Maharashtra’s former Advocate General H M Seervai writes: “It is a little unfortunate that those who assail Jinnah for destroying the unity of India do not ask how was it that a man who wanted a nationalist solution till as late as 1938, suddenly became a communalist’. The stage for the roll out of the two nation theory was set.

But by proposing the two nation theory, Jinnah was only employing the cultural identity of a minority for the construction of its political identity. In the world of ethnic politics it’s nothing new. Countless examples exist where political group-formation was done on cultural basis. The most important thing to keep in mind is that he never called it the ‘ideology of Pakistan’. He could not have.

The Lahore resolution of 23 March, 1940 – wrongly referred to as the Pakistan Resolution – did not even contain the word Pakistan in it. They didn’t even demand a separate homeland in that resolution. Reading the original text of the resolution one would realise that the Lahore resolution actually demanded turning Muslim majority areas into separate states/provinces and called for a constitution that ensured the autonomy of these states. Nowhere did it ask for a ‘Pakistan’. How Pakistan became a reality is a separate story but let’s first get our fundamentals right.

By assigning the two nation theory the status of Pakistan’s ideology, we have created a confused nation. Ideologies are essentially a political construct and are designed to achieve a certain goal. They are not an end in themselves but a means to an end. They surface in a certain political environment. When there is a change in the nature of the environment it renders the ideology in question obsolete and thus a need to redefine the ideology emerges.

That is why, after achieving Pakistan for the Muslims of India, Jinnah in his famous August 11 speech, gave equal rights to all citizens regardless of religion, cast or ethnicity to avoid the exact same situation that had led the Muslims to demand a separate nation. It was simply a time to restate the Pakistan ideology and assign the status of nationhood to the state of Pakistan alone.

The insistence to continue with the two nation theory as the cornerstone of Pakistan’s existence does not only suggest that the communal problem of the pre-Partition era continues to exist, but also implies that Pakistan’s creation has not resolved anything. If the purpose of the two nation theory was to achieve a separate homeland then wasn’t that objective achieved? Furthermore, it would also suggest that any minority within Pakistan would always have the potential to take recourse to its cultural, religious or ethnic identity in order to build its political constituency.

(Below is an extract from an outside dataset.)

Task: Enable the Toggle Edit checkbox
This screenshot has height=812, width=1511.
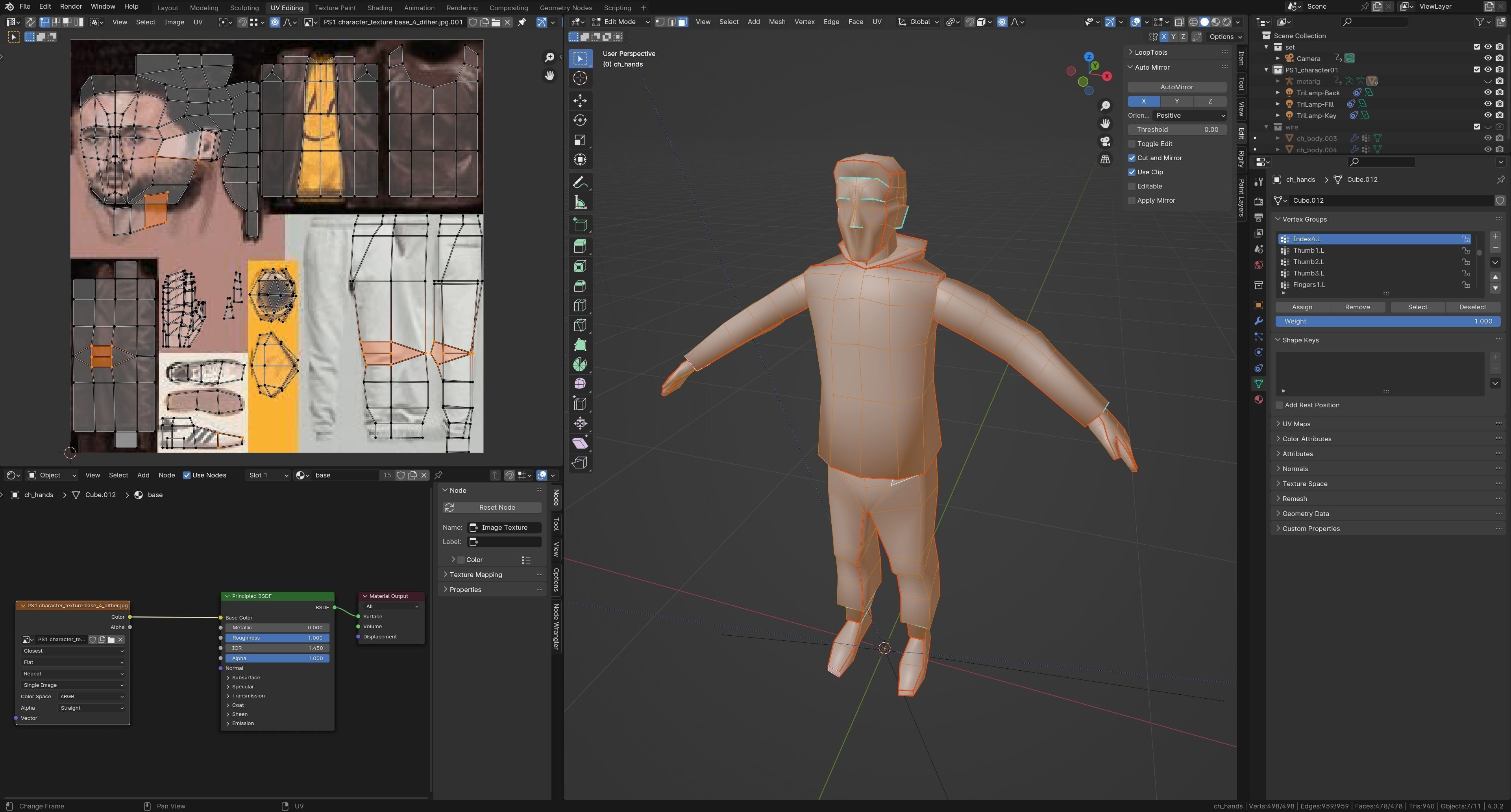Action: [x=1132, y=144]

And that did happen in 1971 in the form of Bengali nationalism. The creation of Bangladesh was not the demise of the two nation theory; it was, in fact, a successful reprisal of it. And the root cause for its reprisal was the same for Bengalis as it was for the Muslims of India – injustice. The two nation theory emerged in response to injustice. And if the two nation theory persists, it means that injustice thrives.

Jinnah was very clear in his vision for Pakistan. He never sold Islam to his followers. He certainly wanted the country to be guided by Islamic principles (that clearly allow for equal rights to all citizens). But he never wanted it to be a theocracy to be run by some mullahs asserting their right to rule under divine authority. He only wanted the Muslim majority areas to be converted into a separate state, which would obviously include non-Muslims.

A state is a territorial entity whose boundaries play a pivotal role in defining nationhood. In contrast, religion is a reality that transcends all local, national, ethnic and linguistic boundaries and brings into being a wider community of faith. It is time we realised this and moved on to the task of nation-building in a rational way.

Farhan Shah is a development professional based in Lahore.